Peu d'animaux de rêve séparent les traditions aussi nettement. Une lecture européenne ancienne fait du scorpion une hostilité gardée tout près, assez petite pour passer inaperçue et facile à écraser par mégarde. Une autre tradition, née des régions sèches, voit dans la même bête un gardien qui ne pique que ce qui s'est déjà trop approché.

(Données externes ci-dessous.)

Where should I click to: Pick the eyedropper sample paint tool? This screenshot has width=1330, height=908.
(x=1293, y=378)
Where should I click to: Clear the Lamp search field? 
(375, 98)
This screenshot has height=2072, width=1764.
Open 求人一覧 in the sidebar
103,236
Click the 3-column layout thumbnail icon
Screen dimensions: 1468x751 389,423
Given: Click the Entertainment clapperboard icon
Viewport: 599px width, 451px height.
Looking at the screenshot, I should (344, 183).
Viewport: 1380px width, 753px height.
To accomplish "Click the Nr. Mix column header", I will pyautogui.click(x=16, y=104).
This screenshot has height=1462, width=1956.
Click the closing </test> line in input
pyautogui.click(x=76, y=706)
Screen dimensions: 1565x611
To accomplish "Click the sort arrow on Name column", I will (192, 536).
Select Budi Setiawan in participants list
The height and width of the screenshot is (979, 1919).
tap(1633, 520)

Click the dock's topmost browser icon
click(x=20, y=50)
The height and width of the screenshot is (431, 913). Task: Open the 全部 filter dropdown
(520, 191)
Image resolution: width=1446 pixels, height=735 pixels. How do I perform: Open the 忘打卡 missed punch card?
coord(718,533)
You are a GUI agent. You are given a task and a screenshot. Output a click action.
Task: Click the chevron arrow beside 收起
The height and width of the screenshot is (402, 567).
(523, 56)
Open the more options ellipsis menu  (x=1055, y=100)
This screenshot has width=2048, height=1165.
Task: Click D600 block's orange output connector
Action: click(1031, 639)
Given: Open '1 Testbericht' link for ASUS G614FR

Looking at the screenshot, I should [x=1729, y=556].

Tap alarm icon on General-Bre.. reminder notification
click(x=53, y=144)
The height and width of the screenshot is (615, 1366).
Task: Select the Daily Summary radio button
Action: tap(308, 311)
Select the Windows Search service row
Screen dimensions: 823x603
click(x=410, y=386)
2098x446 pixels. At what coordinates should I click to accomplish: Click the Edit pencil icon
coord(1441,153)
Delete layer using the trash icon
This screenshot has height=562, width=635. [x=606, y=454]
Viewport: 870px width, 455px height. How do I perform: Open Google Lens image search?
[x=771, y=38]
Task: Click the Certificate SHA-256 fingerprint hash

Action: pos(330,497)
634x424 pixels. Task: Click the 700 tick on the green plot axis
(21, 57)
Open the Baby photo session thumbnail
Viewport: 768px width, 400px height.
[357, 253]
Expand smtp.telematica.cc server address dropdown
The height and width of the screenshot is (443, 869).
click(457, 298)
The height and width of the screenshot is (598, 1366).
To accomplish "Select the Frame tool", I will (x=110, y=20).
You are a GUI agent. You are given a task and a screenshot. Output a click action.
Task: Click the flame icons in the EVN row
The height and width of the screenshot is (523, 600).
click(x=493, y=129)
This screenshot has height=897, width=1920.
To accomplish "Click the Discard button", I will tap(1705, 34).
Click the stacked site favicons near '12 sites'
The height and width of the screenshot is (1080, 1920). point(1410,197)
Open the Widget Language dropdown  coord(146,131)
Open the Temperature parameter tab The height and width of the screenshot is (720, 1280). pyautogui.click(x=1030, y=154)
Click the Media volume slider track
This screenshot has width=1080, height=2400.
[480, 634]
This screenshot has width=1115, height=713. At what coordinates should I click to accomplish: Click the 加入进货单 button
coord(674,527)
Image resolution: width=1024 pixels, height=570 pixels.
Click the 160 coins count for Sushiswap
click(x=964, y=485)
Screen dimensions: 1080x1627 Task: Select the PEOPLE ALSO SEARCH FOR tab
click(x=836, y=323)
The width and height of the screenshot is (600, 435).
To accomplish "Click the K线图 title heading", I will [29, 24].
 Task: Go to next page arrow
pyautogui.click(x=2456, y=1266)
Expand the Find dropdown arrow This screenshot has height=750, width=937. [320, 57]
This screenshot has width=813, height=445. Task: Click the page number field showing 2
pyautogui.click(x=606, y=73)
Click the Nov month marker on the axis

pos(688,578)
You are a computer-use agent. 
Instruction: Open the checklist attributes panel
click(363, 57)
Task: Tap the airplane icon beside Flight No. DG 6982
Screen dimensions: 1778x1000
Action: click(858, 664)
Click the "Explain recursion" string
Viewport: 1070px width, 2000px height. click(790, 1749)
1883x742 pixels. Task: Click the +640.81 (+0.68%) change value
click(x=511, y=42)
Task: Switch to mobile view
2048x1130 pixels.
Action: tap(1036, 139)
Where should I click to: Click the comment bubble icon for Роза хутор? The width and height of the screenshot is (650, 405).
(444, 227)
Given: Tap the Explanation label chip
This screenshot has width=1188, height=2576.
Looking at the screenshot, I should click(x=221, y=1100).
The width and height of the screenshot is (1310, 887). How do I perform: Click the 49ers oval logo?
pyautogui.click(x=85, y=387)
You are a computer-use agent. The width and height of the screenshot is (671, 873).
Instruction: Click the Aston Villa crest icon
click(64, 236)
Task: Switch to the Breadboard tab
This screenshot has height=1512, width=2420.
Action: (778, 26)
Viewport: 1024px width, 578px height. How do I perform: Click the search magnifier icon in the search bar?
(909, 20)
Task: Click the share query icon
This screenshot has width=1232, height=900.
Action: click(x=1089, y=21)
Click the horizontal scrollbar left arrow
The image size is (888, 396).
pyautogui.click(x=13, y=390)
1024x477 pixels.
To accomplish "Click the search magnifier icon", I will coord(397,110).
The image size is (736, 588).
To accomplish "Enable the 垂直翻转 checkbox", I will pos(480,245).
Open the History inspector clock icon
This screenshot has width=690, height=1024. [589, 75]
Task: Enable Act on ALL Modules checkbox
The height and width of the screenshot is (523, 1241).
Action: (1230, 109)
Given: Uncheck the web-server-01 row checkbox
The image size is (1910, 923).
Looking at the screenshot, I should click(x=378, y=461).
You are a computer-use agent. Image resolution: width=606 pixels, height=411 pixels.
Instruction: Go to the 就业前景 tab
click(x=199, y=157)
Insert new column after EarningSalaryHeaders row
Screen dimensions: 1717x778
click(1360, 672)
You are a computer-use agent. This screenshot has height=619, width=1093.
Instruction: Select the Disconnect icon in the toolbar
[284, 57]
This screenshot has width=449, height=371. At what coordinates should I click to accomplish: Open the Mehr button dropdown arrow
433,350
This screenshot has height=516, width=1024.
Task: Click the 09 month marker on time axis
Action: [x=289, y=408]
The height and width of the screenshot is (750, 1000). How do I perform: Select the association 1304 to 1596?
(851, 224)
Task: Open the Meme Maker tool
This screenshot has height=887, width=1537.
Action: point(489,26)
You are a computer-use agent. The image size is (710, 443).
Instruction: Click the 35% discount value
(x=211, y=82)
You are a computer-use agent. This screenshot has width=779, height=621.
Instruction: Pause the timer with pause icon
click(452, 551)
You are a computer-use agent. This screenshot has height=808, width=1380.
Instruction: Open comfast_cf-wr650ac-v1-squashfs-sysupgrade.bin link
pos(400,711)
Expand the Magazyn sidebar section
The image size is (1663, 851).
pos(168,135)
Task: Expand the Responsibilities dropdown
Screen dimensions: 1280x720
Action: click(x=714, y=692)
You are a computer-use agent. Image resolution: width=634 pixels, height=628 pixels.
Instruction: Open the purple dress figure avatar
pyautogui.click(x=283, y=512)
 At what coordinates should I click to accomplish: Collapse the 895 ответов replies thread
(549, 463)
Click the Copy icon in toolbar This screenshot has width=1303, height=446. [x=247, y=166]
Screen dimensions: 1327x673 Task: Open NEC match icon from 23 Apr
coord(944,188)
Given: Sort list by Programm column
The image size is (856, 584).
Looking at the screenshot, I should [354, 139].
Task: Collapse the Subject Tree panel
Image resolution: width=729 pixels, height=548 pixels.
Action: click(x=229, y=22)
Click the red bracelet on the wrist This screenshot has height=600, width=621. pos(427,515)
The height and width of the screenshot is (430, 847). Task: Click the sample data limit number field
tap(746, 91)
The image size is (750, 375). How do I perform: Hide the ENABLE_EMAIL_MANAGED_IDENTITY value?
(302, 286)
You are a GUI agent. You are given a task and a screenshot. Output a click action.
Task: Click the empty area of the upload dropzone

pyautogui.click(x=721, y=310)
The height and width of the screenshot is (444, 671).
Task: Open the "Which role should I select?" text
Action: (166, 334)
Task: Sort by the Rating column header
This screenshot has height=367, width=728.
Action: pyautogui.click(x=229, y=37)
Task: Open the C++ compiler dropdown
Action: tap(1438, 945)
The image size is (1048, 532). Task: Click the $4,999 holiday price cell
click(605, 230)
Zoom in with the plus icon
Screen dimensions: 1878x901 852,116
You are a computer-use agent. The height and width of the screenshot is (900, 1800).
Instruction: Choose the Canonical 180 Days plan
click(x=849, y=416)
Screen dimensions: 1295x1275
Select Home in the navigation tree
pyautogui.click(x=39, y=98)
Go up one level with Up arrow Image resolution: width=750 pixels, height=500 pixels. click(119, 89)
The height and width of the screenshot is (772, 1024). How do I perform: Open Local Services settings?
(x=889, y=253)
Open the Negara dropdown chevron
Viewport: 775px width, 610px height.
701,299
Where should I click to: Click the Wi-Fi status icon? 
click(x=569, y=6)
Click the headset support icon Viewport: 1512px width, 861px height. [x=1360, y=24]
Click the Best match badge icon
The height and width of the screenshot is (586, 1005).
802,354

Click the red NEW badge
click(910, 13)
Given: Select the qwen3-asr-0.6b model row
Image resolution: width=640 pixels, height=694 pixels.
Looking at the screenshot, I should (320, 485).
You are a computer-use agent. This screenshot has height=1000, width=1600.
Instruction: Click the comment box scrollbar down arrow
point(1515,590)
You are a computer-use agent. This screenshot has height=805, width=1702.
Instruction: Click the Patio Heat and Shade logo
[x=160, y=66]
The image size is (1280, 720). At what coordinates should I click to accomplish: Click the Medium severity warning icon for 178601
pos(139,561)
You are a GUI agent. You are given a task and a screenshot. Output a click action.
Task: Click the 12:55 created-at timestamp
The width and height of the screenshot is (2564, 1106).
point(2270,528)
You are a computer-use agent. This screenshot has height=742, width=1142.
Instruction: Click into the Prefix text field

La plupart des récits ne parlent pas de piqûre. Ils décrivent une immobilité : on regarde, on ne bouge plus, on essaie de deviner de quel côté la bête va filer. Les interprètes s'arrêtent sur cette attente. L'image passe d'ordinaire pour une situation que le dormeur surveille, et non pour une situation déjà partie de travers : une gêne au travail ou dans la famille que personne n'a encore nommée à voix haute.
Quand la piqûre a lieu, le commentaire habituel parle d'une phrase blessante ou d'une trahison venue de tout près. C'est une lecture sur les relations, rien de plus. Interpréter les songes consiste à demander ce qu'une image vient faire dans ta nuit, pas à savoir ce qui arrive ensuite.
Le scorpion ne dit pas la même chose à qui secoue ses chaussures chaque matin qu'à qui n'a jamais vu l'animal ailleurs qu'en photo. La familiarité change la charge du tableau, et ta propre histoire avec lui vient en premier.
Certains lecteurs d'astrologie relient la bête au signe du Scorpion. La tradition les tient séparés : un signe se calcule à partir d'une date et d'une heure, tandis que l'animal de la nuit est une image fournie par la mémoire.